Single-dose versus 24-hour antibiotic prophylaxis in reduction mammaplasty
- Phil Hanwright
- Jan 12
- 3 min read
Updated: Jan 14
Authors: Veiga DF, Garcia ES, Veiga-Filho J, Fialho SV, Borges ASF, Dornelas GV, Machado AA, Arruda Felix GA, Ferreira LM
Affiliation: Universidade Federal de São Paulo, Brazil
Journal: Plastic and Reconstructive Surgery, September 2025
PMID: 40857697
Key takeaways
In reduction mammaplasty, a single preoperative cefazolin dose was noninferior to a 24-hour regimen for 30-day superficial surgical-site infection (SSI).
SSI occurred in 5.5% overall and did not differ between single-dose and 24-hour groups (4/73 vs 4/73; all superficial).
Wound dehiscence rates were similar (16/73 vs 14/73; P = 0.682), suggesting no wound-healing benefit from extended prophylaxis.
Findings support antimicrobial stewardship: avoid routine postoperative antibiotics beyond induction for straightforward reductions (Level of Evidence I).
Background
Reduction mammaplasty reliably improves symptoms of macromastia. Postoperative infections are uncommon but drive morbidity and reoperations. Practice varies widely regarding antibiotic duration; many surgeons extend prophylaxis for 24 hours or longer despite limited evidence of benefit.
Objective
To determine whether 24 hours of cefazolin prophylaxis reduces 30-day SSI compared with a single induction dose in patients undergoing reduction mammaplasty.
Methods
Design: Randomized, noninferiority, parallel-arm clinical trial (1:1 allocation).
Setting: Academic centers in Brazil.
Participants: 146 women undergoing bilateral reduction mammaplasty.
Interventions:
Single-dose group: cefazolin 1 g IV at anesthesia induction only.
24-hour group: cefazolin 1 g IV at induction, then every 6 hours for 24 hours.
No antibiotics were given after 24 hours in either arm.
Endpoints:
Primary: 30-day SSI per CDC definitions (assessed weekly by a surgeon blinded to allocation).
Secondary: Wound dehiscence and other wound complications.
Population profile: median age 33 years; median BMI 25.2 kg/m²; median excised tissue 925 g; median operative time 220 minutes.
Results
Infections: 8/146 (5.5%) had SSI; 4/73 vs 4/73 (single-dose vs 24-hour), P = 1.000; all were superficial incisional.
Dehiscence: 30/146 (20.5%); 16/73 vs 14/73, P = 0.682.

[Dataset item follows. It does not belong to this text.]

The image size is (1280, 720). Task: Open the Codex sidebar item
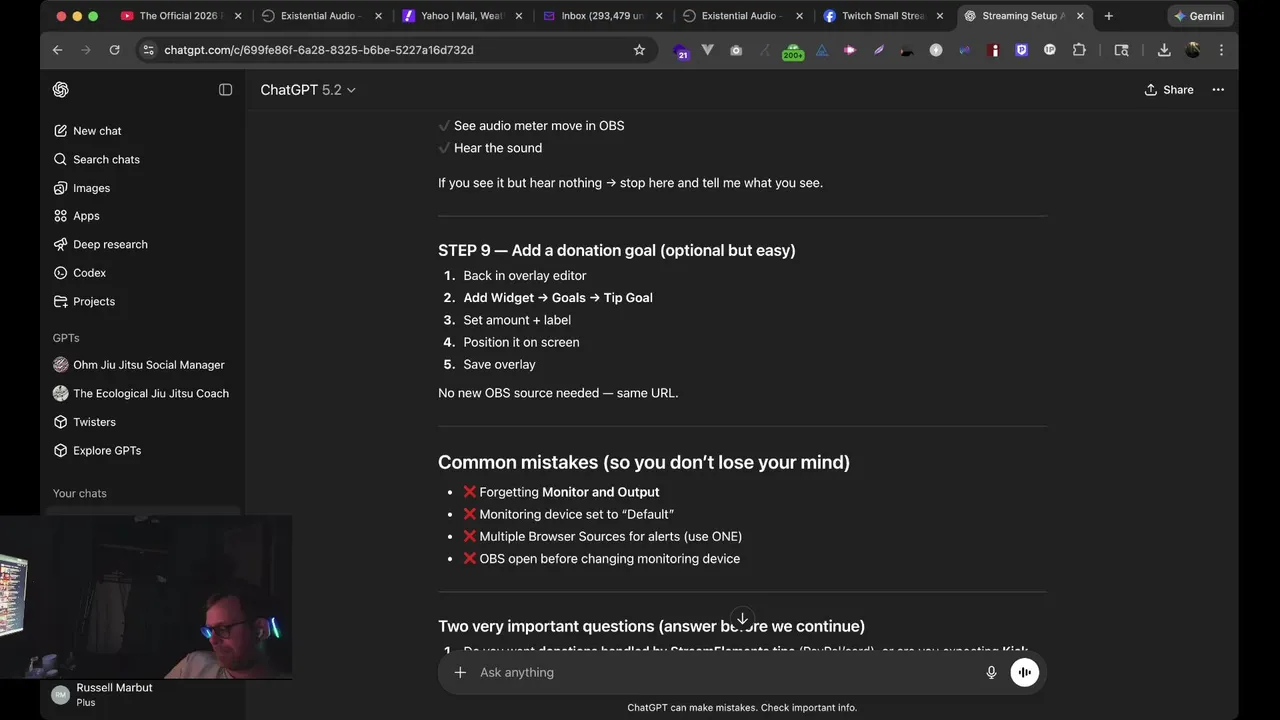tap(89, 273)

Groups were similar in baseline characteristics; no signal that extended prophylaxis improved any measured outcome.
Conclusion
For reduction mammaplasty, extending prophylaxis beyond a single preoperative dose offers no advantage for preventing SSI or dehiscence. A single-dose regimen is sufficient for routine cases.
Strengths
Randomized design with blinded outcome assessment and standardized CDC SSI definitions.
Prospective weekly follow-up to 30 days.
Limitations
Noninferiority margin and power calculations not detailed in the text available; small absolute number of SSIs may limit precision for rare deep/organ-space infections.
All infections were superficial; study not powered for deep SSI or reoperation.
Antibiotic regimen limited to cefazolin; external validity may vary with different flora, MRSA prevalence, or beta-lactam allergies.
Cohort skewed toward young, normal-weight patients (median BMI 25.2), potentially limiting generalizability to higher-risk populations (obesity, diabetes, smokers, massive resections).
Clinical relevance
For healthy patients undergoing standard reduction mammaplasty, prescribe only a single preoperative cefazolin dose (weight-based per institutional policy), with no routine postoperative antibiotics. Reserve extended coverage for specific indications (e.g., gross contamination, prolonged unplanned re-entry, beta-lactam allergy with alternative agents, or institution-specific resistant organism risks) rather than as a blanket practice. Incorporate this into ERAS and stewardship pathways.
Critiques and questions
Risk stratification: Outcomes are reported for the overall cohort. Were a priori subgroups (e.g., smokers, BMI ≥30, resection weight >1 kg/breast, long operative time) examined for interaction? These are the patients for whom some surgeons still extend prophylaxis.
Drain use and wound care protocols: Did drain use or placement, resection weight, or T-junction management differ between groups? Such factors influence dehiscence (20.5% here) and might overshadow any marginal antibiotic effect.
Microbiology and rescue therapy: What organisms were cultured from SSIs, and did resistance patterns differ? Time to diagnosis and response to standard oral therapy would contextualize the clinical impact of superficial SSI.